Global Courant 2023-04-13 21:08:11
The president of Brazil said that the BRICS bank is a way of “independence” from international credit organizations.
The president of Brazil, Luiz Inácio Lula da Silva, criticized the International Monetary Fund on Thursday for “suffocating” the Argentine economy due to the demands required to meet foreign debt obligations. It was during a speech at the New Development Bank, the development bank of the BRICS (Brazil, Russia, India, China and South Africa), as part of their tour of China.
“Countries cannot be suffocated as Argentina is now doing with the IMF and as they did with Brazil and other countries,” Lula said when celebrating the inauguration of former President Dilma Rousseff at the helm of the NDB.
Lula defended trade and financing in local currencies without the use of the dollar and vindicated the NDB as a way of becoming independent from the “moorings” of traditional financing organizations, referring to the IMF and the World Bank.
“No ruler can rule with a knife to his throat because the country is a debtor. The multilateral banks should put tolerance in each renewal of agreements. The dream of creating the BRICS was to create a development instrument,” Lula said. at the headquarters of the Global South Development Bank, located in Shanghai, on the first day of his China tour.
In addition, he criticized the way in which the countries got into debt just to cover the financial account and not allocate loans from the IMF or private banks to motorize development or infrastructure.

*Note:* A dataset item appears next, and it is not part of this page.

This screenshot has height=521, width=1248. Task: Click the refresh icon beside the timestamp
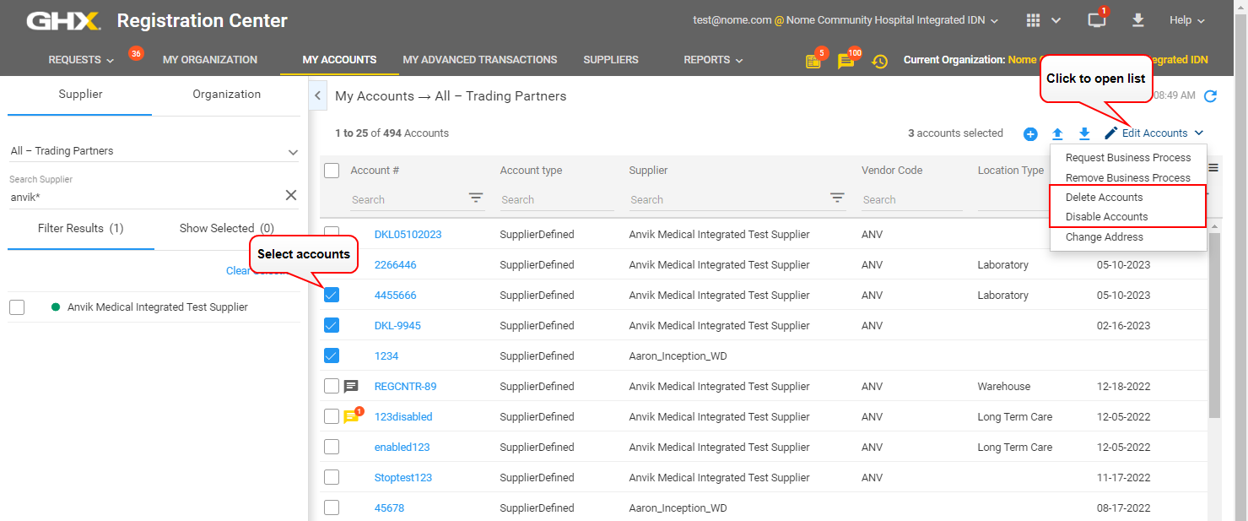1210,96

“All countries can borrow, of course. But to carry out works, assets that were not there before, to have more production capacity. We want to see that world from now on, not the world of those who think that the geniuses who think about the economy and then they want the State to save the banks from bankruptcy,” he said.
Lula cited the case of the bankruptcy of Lehman Brothers in 2008 in the United States and the recent crisis of the Swiss bank Credit Suisse. “They gave lessons in wisdom and Switzerland had to invest 8% of its GDP to save private banks,” the former metallurgical leader lashed out.